◆ Task instructions
Find the number of lines below in which the word "dropdown" occurs. Write only that number.

------ Data shown ------

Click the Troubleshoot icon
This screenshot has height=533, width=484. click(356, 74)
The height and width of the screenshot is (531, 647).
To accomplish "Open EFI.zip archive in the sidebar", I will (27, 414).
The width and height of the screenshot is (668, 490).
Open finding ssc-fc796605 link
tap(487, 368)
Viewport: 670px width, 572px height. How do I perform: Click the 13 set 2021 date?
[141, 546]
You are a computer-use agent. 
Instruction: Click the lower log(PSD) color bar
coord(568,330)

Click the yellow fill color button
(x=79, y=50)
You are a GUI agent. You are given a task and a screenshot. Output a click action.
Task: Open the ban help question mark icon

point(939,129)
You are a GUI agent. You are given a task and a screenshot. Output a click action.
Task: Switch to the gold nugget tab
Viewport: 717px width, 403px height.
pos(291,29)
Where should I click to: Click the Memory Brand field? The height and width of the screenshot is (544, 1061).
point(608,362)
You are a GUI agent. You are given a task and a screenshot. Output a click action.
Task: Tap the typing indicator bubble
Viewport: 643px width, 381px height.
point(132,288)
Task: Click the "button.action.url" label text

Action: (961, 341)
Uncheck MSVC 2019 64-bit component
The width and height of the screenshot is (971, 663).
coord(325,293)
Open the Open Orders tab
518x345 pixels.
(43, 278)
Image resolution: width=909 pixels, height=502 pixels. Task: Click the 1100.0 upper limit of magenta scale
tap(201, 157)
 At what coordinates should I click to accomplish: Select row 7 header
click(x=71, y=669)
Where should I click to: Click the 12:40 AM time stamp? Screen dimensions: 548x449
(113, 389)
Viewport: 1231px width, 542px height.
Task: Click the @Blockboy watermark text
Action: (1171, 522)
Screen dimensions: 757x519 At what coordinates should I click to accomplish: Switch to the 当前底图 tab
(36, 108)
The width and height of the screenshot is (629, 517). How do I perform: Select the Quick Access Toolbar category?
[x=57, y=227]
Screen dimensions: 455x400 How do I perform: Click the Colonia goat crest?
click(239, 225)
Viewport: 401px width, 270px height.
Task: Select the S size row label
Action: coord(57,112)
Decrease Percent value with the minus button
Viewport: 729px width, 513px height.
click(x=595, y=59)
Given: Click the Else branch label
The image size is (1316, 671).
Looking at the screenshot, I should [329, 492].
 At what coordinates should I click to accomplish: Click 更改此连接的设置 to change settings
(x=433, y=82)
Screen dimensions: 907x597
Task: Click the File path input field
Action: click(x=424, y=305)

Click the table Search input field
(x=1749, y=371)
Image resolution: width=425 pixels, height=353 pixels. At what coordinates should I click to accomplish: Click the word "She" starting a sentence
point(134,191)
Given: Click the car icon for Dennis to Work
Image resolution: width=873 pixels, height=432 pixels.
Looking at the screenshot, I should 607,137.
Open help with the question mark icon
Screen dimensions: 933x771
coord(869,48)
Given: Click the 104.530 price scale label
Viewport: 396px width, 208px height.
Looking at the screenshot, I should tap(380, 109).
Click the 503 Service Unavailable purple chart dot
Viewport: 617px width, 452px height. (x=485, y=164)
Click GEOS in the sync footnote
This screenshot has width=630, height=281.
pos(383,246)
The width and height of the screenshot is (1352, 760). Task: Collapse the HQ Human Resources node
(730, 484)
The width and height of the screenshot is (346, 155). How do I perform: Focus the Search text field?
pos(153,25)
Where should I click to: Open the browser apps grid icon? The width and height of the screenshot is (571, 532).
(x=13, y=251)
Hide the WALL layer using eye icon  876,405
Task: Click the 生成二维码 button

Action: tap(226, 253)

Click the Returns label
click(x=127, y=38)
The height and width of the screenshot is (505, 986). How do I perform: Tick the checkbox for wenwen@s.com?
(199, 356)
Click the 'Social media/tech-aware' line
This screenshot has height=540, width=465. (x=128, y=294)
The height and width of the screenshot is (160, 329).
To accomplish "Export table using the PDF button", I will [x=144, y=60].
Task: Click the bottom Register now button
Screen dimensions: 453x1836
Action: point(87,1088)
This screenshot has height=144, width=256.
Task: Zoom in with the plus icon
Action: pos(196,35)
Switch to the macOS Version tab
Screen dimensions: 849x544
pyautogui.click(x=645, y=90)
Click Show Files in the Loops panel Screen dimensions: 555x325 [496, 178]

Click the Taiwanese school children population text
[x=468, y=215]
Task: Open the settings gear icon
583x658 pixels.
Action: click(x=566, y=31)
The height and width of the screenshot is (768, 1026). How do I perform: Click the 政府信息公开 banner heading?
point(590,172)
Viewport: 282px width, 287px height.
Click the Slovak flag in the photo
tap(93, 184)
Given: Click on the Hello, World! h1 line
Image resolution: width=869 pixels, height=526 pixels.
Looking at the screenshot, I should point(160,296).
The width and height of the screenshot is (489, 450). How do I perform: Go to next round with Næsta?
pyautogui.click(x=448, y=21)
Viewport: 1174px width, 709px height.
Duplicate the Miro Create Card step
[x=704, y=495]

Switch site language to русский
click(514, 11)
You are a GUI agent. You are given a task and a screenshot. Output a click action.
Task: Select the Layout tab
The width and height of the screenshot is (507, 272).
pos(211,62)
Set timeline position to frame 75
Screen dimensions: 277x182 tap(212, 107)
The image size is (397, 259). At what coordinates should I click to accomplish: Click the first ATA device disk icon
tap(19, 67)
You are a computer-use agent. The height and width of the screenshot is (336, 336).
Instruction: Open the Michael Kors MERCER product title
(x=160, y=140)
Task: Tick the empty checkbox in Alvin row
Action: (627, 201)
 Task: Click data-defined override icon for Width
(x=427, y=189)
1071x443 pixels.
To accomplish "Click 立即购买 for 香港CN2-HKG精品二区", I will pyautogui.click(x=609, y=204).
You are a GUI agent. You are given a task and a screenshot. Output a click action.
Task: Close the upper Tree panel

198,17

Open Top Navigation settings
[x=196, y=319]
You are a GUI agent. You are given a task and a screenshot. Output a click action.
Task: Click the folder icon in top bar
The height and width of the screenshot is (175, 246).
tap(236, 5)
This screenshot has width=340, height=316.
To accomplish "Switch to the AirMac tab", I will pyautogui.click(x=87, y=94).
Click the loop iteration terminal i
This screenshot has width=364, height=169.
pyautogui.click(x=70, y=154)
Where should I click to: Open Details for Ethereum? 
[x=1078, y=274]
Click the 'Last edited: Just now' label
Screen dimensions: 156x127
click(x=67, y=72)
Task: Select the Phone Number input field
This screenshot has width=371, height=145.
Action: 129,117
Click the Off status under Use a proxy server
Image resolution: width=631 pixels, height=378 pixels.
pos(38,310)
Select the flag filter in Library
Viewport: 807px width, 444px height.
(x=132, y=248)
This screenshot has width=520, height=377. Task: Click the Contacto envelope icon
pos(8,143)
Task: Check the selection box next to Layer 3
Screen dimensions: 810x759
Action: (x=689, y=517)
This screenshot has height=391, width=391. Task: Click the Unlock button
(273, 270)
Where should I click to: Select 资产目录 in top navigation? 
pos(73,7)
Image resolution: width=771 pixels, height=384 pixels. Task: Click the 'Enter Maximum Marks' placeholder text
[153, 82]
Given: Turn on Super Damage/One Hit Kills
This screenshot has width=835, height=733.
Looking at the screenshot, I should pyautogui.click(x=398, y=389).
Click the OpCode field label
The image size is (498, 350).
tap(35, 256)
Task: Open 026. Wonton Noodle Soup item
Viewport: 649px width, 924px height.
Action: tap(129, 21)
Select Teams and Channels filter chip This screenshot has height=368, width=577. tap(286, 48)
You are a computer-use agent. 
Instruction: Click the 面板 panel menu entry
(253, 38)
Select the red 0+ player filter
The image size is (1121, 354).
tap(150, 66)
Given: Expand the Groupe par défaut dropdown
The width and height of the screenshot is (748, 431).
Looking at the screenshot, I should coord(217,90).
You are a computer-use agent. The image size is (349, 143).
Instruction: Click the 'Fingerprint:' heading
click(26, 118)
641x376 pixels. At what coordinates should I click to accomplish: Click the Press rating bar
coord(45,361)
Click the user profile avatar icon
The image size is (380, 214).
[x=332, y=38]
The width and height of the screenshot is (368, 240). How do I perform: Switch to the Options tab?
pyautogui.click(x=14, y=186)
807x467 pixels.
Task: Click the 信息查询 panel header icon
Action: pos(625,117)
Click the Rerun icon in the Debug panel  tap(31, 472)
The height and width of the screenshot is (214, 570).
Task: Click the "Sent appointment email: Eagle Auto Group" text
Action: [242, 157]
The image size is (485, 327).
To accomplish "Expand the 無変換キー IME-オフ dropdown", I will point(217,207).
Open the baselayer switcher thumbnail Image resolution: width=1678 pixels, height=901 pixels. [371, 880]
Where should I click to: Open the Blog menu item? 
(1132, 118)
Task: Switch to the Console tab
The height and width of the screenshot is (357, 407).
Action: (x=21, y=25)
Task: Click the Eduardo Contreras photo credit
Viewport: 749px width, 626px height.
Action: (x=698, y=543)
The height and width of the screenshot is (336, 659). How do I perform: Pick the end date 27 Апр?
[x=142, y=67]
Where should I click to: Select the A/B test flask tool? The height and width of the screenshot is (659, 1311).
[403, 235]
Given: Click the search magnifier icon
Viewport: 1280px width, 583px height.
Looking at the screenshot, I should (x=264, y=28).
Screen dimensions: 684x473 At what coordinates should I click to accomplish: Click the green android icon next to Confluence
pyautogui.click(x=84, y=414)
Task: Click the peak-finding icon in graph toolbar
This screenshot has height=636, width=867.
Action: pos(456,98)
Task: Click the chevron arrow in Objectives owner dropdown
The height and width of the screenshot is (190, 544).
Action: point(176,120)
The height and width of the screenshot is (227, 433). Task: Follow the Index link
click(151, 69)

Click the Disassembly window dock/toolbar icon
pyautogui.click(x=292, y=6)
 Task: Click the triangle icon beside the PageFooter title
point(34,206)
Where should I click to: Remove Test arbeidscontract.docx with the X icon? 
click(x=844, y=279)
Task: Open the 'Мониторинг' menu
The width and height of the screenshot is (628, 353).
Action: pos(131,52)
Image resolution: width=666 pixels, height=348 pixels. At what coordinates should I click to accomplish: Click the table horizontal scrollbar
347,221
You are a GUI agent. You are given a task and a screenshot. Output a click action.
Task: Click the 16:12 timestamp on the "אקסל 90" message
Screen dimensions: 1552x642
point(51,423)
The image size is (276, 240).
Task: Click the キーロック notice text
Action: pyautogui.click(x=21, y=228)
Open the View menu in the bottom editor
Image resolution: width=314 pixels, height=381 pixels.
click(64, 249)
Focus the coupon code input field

------

◆ Exercise output
3